## EXTRACTED MATERIAL:
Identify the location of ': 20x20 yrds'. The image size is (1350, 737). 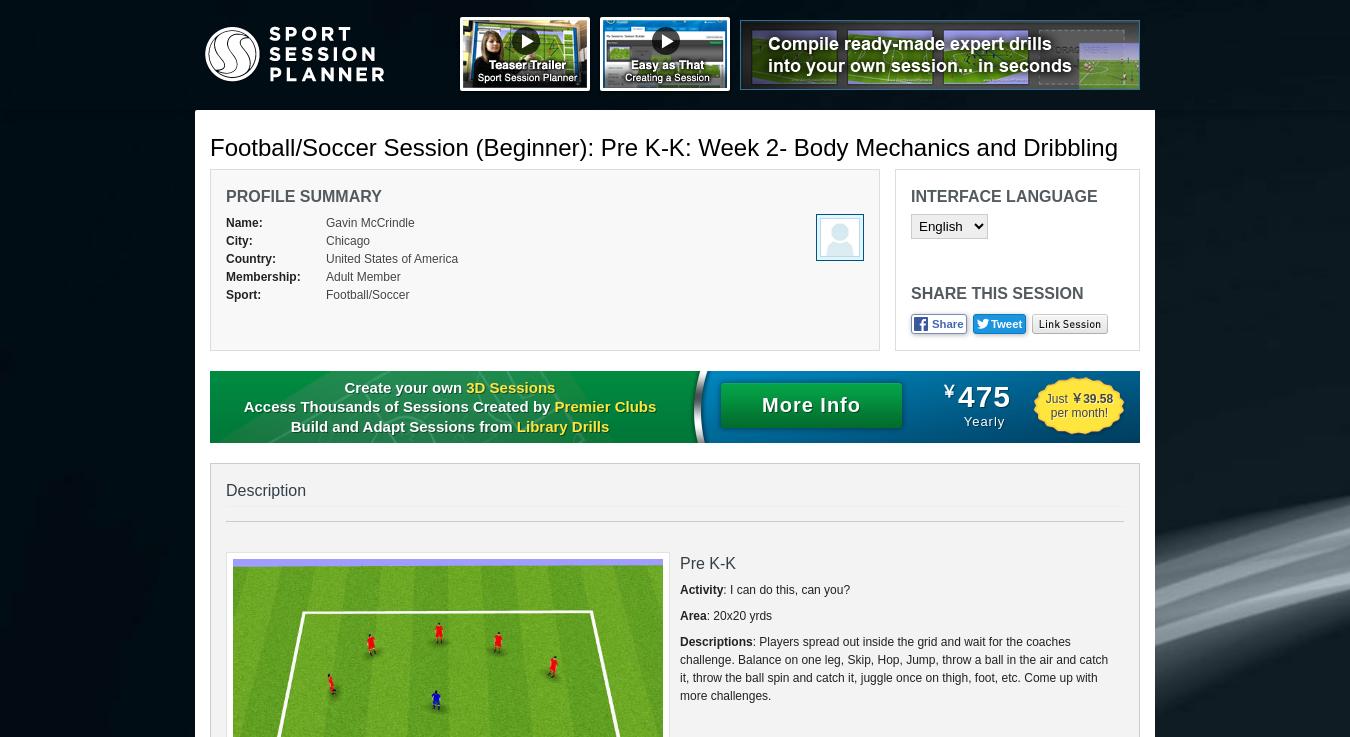
(737, 615).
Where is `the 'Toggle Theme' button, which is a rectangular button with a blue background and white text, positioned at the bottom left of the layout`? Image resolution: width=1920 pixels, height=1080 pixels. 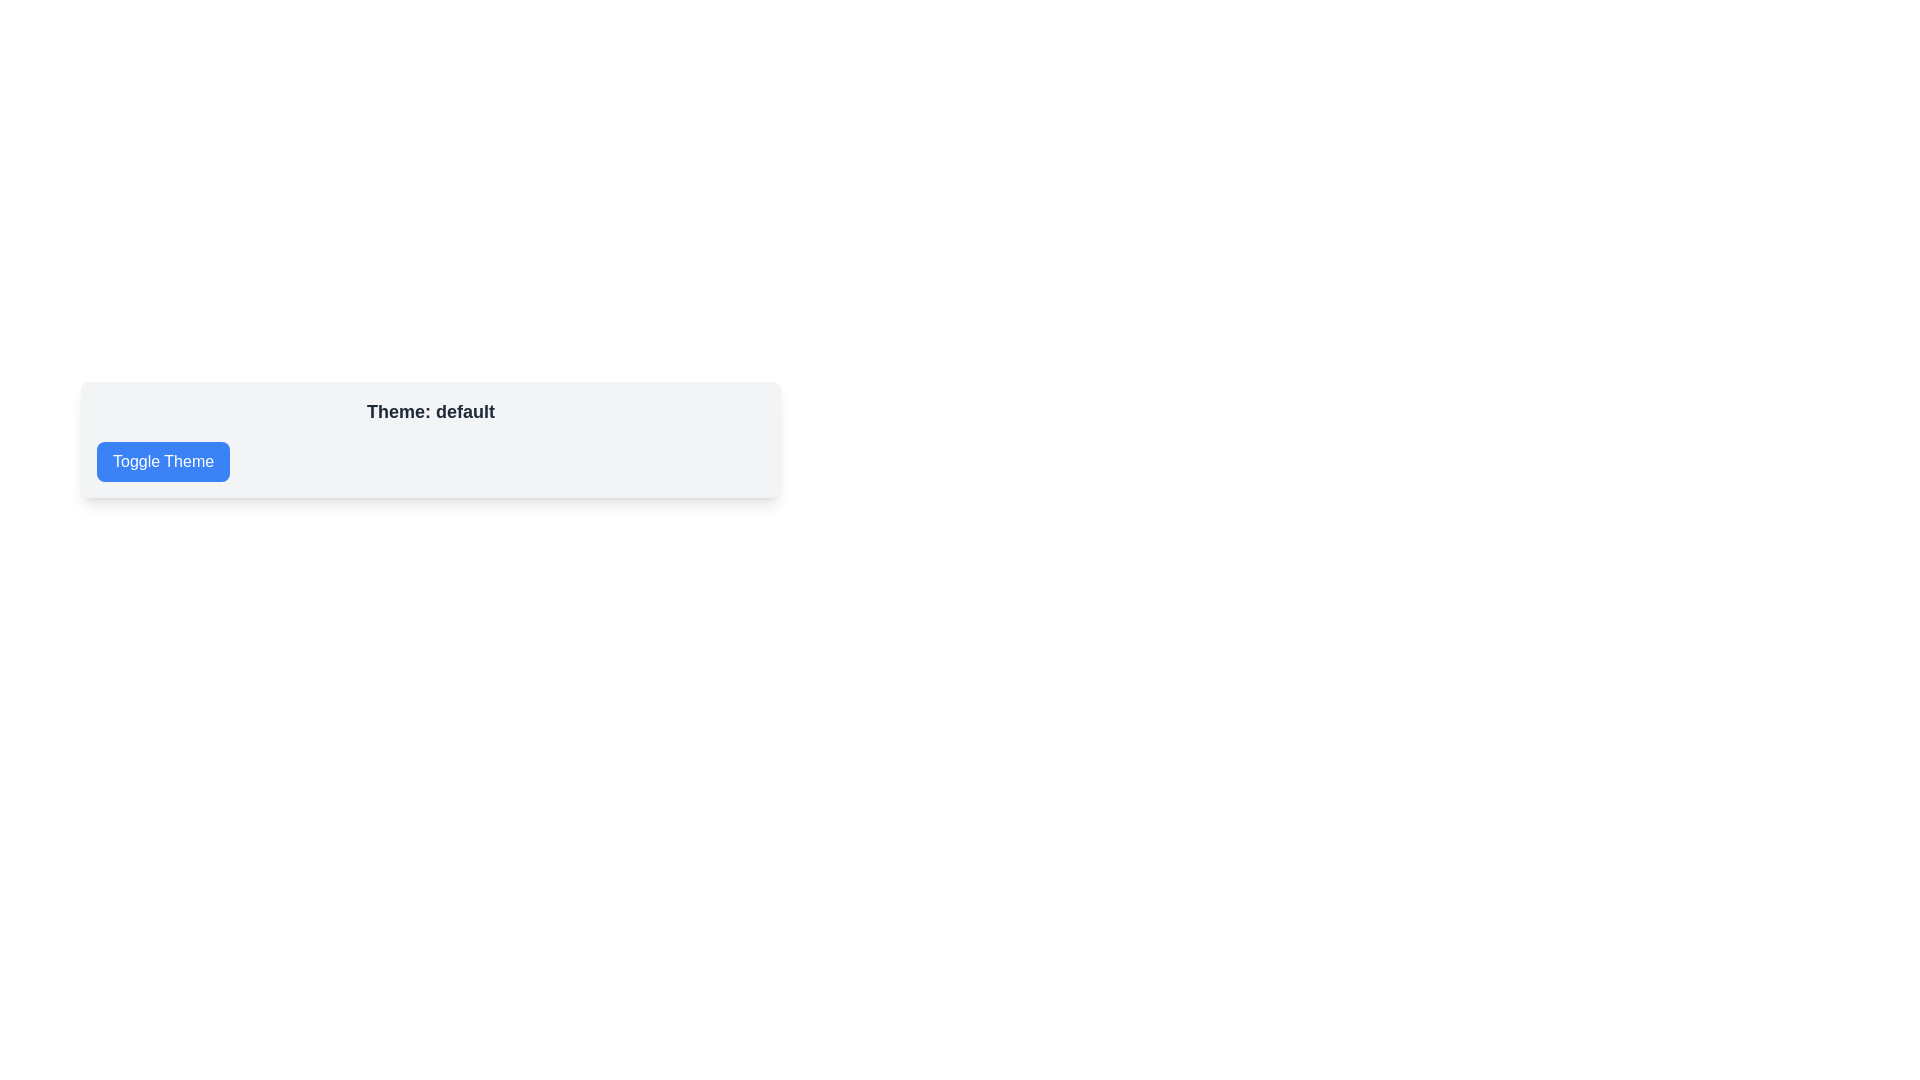
the 'Toggle Theme' button, which is a rectangular button with a blue background and white text, positioned at the bottom left of the layout is located at coordinates (163, 462).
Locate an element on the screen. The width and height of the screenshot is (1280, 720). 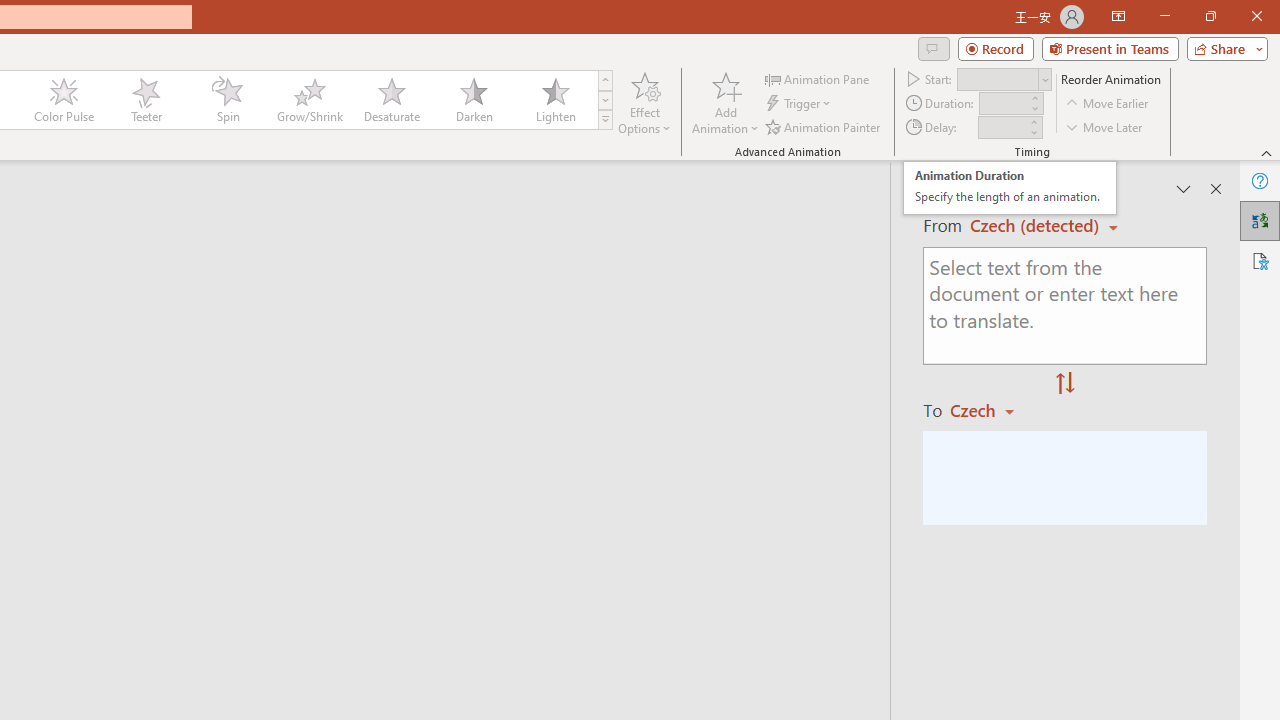
'Spin' is located at coordinates (227, 100).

## GOAL:
Put the records above into a numbered list, leaving out any blank lines and the pictures.

## ANSWER BELOW:
1. Identify the location of ': 20x20 yrds'. The image size is (1350, 737). 
2. (737, 615).
3. Where is `the 'Toggle Theme' button, which is a rectangular button with a blue background and white text, positioned at the bottom left of the layout`? Image resolution: width=1920 pixels, height=1080 pixels. 
4. the 'Toggle Theme' button, which is a rectangular button with a blue background and white text, positioned at the bottom left of the layout is located at coordinates (163, 462).
5. Locate an element on the screen. The width and height of the screenshot is (1280, 720). 
6. 'Spin' is located at coordinates (227, 100).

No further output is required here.